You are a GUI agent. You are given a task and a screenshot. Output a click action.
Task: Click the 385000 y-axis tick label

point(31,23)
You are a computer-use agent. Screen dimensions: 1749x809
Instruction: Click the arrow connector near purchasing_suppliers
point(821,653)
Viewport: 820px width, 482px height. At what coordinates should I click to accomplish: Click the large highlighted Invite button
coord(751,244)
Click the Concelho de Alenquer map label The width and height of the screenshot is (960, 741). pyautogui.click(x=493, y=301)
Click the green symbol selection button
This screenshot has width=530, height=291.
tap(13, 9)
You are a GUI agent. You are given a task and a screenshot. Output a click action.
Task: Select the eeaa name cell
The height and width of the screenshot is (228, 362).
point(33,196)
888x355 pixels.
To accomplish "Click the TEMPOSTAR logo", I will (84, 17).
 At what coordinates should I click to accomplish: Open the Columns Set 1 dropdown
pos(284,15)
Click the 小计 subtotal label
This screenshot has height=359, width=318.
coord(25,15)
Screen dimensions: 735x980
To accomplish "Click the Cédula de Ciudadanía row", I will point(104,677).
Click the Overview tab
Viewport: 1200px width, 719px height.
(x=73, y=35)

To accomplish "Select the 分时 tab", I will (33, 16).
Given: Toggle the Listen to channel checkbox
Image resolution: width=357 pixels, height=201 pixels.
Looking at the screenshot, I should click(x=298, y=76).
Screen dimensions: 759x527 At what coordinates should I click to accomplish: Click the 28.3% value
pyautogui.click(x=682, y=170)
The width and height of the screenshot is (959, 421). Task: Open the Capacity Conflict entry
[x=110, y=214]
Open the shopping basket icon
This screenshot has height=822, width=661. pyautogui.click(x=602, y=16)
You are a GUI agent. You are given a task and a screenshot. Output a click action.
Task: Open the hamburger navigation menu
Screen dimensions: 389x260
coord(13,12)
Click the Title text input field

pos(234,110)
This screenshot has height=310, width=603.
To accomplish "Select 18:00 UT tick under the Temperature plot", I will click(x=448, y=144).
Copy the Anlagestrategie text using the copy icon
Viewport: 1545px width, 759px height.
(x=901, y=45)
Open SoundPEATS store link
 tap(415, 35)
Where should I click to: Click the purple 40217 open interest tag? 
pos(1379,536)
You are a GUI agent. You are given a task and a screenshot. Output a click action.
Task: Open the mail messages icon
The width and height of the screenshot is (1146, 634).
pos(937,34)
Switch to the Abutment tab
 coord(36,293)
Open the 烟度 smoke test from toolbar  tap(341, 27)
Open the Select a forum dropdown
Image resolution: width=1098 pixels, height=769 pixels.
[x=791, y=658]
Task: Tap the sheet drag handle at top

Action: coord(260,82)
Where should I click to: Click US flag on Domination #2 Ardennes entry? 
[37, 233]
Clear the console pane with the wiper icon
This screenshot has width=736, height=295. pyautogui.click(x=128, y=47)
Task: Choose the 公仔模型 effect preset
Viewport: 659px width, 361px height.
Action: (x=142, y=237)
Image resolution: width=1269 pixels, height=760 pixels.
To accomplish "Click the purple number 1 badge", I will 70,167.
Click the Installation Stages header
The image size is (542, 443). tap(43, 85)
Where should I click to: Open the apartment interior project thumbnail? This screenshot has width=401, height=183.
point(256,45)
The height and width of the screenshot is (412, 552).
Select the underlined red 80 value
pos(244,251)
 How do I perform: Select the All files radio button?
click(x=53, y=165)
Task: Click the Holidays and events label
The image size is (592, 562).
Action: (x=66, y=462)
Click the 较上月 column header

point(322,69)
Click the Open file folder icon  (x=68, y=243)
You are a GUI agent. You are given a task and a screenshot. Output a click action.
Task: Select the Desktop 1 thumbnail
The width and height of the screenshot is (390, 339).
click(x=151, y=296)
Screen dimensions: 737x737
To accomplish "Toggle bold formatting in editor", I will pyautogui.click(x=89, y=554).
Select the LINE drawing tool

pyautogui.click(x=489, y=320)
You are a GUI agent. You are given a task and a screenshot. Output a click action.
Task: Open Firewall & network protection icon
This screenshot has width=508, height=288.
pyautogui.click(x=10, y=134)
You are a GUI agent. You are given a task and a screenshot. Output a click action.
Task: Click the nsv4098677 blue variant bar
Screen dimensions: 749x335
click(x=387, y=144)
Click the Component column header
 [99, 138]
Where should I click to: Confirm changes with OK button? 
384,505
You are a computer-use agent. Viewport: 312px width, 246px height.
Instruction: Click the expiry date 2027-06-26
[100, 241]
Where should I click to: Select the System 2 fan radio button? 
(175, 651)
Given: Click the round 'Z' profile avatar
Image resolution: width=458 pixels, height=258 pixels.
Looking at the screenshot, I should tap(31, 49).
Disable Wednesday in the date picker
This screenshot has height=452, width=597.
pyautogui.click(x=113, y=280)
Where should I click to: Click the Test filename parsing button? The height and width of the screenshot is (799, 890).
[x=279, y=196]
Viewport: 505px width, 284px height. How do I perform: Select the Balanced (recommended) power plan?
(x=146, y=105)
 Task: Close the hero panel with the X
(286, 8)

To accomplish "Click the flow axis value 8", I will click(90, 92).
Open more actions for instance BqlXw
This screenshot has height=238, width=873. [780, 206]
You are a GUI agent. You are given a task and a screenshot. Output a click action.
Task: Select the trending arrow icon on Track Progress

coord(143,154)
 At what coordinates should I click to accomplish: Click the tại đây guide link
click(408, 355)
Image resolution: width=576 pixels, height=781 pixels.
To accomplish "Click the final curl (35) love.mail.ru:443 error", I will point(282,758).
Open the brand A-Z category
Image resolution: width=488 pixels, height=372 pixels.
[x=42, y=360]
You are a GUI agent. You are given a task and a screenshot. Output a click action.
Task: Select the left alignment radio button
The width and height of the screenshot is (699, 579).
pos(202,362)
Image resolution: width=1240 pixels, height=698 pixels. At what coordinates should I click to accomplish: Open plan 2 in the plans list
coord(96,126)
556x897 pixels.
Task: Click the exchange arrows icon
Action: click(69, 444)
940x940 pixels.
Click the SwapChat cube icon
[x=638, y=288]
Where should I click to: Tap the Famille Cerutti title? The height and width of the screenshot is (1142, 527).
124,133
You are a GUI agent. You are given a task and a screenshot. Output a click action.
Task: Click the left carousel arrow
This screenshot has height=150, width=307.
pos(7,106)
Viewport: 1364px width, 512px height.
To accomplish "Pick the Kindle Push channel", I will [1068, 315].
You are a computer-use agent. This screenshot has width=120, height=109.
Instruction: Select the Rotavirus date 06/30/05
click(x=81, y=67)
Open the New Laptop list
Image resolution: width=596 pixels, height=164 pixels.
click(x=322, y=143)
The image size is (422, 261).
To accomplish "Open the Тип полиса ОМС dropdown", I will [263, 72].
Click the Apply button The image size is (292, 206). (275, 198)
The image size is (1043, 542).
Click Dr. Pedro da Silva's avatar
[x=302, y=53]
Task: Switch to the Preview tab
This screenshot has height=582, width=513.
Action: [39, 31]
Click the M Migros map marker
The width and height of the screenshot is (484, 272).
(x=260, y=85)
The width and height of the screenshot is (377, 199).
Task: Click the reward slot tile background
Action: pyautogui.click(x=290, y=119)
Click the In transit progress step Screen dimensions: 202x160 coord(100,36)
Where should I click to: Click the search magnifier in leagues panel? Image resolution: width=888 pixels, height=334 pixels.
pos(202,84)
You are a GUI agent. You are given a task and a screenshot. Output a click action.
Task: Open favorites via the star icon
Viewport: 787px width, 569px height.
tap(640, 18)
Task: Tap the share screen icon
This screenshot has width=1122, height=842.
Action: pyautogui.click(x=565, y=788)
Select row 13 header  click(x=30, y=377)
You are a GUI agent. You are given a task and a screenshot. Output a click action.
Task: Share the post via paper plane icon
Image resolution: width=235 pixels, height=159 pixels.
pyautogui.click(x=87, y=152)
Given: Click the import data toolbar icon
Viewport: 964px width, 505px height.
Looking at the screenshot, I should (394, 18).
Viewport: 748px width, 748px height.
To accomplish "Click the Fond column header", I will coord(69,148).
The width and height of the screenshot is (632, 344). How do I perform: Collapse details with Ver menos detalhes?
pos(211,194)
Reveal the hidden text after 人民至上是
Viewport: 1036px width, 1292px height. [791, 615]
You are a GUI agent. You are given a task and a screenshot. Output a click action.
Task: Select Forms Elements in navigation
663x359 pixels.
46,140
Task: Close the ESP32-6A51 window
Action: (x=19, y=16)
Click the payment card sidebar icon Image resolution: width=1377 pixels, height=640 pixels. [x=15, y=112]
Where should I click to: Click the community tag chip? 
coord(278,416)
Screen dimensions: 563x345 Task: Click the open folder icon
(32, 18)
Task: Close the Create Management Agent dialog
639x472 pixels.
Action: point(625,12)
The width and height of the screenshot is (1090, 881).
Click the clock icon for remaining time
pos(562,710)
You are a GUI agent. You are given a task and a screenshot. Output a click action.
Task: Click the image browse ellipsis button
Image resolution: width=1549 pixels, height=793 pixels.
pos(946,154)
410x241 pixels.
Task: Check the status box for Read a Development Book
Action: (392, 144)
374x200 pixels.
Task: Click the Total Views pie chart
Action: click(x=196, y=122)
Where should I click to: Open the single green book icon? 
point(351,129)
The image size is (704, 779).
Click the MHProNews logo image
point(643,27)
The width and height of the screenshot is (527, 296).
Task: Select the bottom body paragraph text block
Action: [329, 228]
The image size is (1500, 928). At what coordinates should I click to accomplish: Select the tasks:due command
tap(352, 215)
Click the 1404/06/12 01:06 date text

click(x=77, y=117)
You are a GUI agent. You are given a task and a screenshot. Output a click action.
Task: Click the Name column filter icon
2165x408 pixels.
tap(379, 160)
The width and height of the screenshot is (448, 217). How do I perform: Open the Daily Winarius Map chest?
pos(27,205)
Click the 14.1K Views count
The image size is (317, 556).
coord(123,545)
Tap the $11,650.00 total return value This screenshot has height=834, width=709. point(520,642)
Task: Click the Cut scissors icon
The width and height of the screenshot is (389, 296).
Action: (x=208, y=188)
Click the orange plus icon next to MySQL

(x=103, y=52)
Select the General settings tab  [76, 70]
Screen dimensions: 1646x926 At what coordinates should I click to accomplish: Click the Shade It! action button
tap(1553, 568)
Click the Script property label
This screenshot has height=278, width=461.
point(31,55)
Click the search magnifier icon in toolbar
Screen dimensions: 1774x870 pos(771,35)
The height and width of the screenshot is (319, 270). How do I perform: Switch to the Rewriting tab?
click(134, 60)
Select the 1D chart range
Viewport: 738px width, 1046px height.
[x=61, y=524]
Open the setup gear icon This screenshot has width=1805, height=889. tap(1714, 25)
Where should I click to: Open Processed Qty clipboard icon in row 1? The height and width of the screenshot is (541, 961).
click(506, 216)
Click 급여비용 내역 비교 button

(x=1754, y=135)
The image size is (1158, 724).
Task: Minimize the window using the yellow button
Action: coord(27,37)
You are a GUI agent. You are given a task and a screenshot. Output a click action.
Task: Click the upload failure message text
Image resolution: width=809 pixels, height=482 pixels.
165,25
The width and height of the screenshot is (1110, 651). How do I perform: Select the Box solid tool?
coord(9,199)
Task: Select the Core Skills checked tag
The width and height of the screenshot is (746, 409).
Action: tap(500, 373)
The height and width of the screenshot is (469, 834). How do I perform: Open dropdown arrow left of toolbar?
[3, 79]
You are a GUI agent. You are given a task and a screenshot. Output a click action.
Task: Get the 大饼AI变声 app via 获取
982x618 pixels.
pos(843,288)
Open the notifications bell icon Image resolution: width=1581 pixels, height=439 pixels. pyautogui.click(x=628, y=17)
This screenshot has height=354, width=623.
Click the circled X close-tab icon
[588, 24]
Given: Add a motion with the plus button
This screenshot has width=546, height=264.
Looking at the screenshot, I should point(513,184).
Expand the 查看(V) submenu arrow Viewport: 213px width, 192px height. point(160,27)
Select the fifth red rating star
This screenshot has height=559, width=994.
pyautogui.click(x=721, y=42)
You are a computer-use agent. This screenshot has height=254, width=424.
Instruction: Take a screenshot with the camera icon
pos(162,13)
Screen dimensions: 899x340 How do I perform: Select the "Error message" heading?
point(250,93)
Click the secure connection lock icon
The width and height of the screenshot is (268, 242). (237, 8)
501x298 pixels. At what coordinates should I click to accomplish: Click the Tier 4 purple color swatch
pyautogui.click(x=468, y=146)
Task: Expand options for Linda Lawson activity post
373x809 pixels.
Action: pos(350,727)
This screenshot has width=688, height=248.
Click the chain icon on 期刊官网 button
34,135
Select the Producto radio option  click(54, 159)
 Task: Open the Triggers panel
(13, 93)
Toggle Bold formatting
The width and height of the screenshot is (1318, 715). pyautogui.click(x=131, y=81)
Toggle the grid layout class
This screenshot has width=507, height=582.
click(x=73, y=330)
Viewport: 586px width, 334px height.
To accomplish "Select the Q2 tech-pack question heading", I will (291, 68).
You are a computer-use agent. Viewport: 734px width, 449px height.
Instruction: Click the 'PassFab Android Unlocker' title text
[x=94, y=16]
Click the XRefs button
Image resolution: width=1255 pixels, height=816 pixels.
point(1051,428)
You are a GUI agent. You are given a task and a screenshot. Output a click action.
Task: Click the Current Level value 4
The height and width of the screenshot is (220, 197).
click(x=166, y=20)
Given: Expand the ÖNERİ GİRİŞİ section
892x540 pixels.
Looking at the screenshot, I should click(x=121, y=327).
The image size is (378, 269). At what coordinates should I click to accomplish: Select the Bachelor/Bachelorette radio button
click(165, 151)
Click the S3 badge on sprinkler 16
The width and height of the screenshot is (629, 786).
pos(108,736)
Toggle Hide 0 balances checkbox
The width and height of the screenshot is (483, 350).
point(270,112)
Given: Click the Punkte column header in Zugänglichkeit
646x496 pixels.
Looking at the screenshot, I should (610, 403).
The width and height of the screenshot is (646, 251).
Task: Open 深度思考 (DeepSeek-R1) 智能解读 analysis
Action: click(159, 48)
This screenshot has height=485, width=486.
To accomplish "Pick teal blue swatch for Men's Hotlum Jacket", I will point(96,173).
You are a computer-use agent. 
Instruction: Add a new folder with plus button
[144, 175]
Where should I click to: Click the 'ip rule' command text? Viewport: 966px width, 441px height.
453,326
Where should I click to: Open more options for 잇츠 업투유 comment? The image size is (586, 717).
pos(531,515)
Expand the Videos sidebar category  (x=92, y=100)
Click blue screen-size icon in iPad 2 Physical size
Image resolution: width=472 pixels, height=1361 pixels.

__TASK PROMPT__.
Your answer should be the exact lines above from the one with "Toggle the grid layout class" through the one with "You are a computer-use agent. Viewport: 734px", both included, and nothing besides.

__SOLUTION TO THIS TASK__.
Toggle the grid layout class
This screenshot has width=507, height=582.
click(x=73, y=330)
Viewport: 586px width, 334px height.
To accomplish "Select the Q2 tech-pack question heading", I will (291, 68).
You are a computer-use agent. Viewport: 734px width, 449px height.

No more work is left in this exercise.